Access to technology and social media were similar among PD, CR, and PF participants. Individuals with PD, but not CR, were less likely to post at a weekly or higher frequency compared to PF individuals. We found that decreased active social media posting was unique to psychotic disorders and did not occur with other psychiatric diagnoses or demographic variables. Additionally, variation in age, sex, and White versus non-White race did not affect posting frequency.
For young people with psychosis spectrum disorders, there appears to be no "technology gap" limiting the implementation of digital and mobile health interventions. Active posting to social media was reduced for individuals with psychosis, which may be related to negative symptoms or impairment in social functioning.

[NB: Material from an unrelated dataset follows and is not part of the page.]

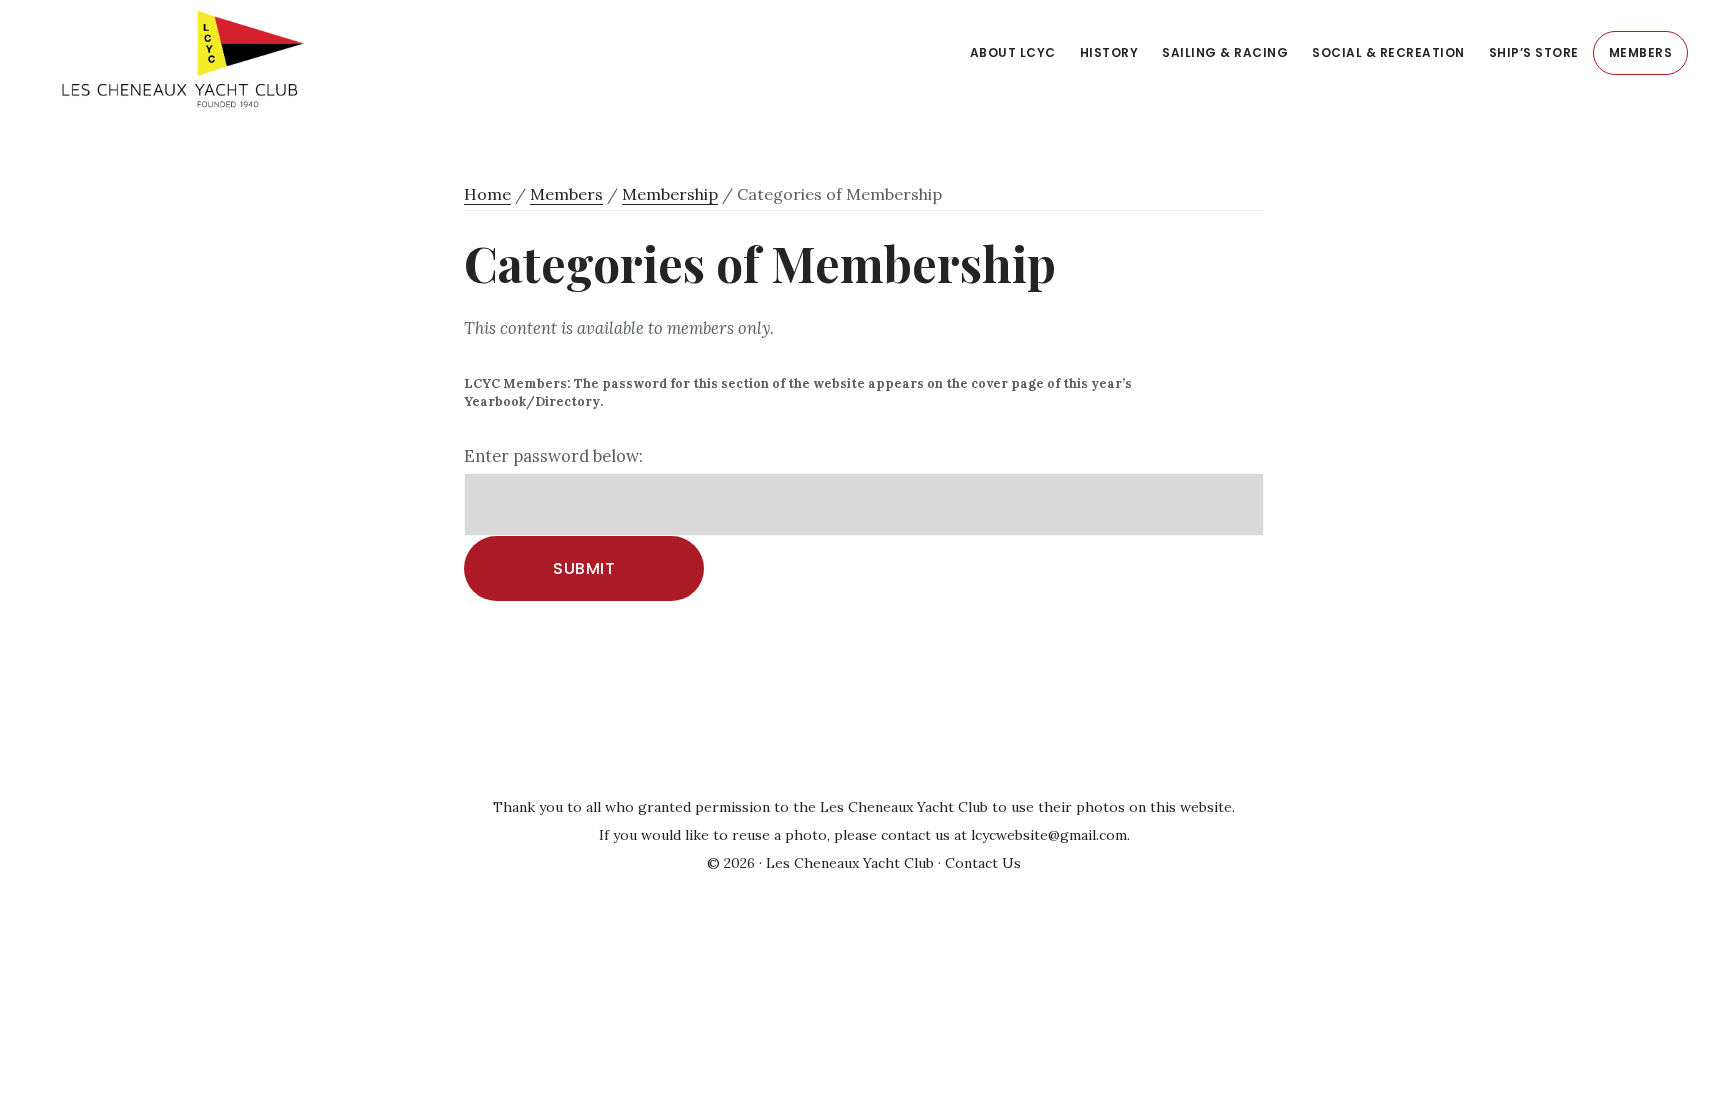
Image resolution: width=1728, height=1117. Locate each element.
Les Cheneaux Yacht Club (265, 59)
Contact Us (983, 863)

数字技术、互联网和社交媒体作为监测症状及提供心理健康治疗的潜在手段,正受到越来越多的研究。这些应用程序和干预措施已显示出初步的可接受性和可行性,但先前的报告表明,相对于普通人群,患有精神障碍的个体对技术的获取可能仍然有限。
我们评估并比较了患有精神障碍(PD)的年轻人、有精神病临床风险(CR)的年轻人和无精神病的青少年(PF)对技术和社交媒体的获取及使用情况。
通过一家专门针对早期精神病的协调专科护理诊所以及正在进行的研究招募参与者。我们对21名PD参与者、23名CR参与者和15名PF参与者进行了调查,了解他们对技术的获取情况以及社交媒体(特别是脸书和推特)的使用情况。在R软件中进行统计分析。使用Fisher精确检验比较组间的分类变量,使用单因素方差分析比较连续变量,并使用多元线性回归评估协变量。
PD、CR和PF参与者在技术和社交媒体的获取方面相似。与PF个体相比,PD个体而非CR个体每周或更频繁发布内容的可能性较小。我们发现,社交媒体活跃发帖减少是精神障碍所特有的,在其他精神科诊断或人口统计学变量中并未出现。此外,年龄、性别以及白人种族与非白人种族的差异并不影响发帖频率。
对于患有精神病谱系障碍的年轻人,似乎不存在限制数字和移动健康干预实施的“技术差距”。患有精神病的个体在社交媒体上的活跃发帖减少,这可能与阴性症状或社交功能受损有关。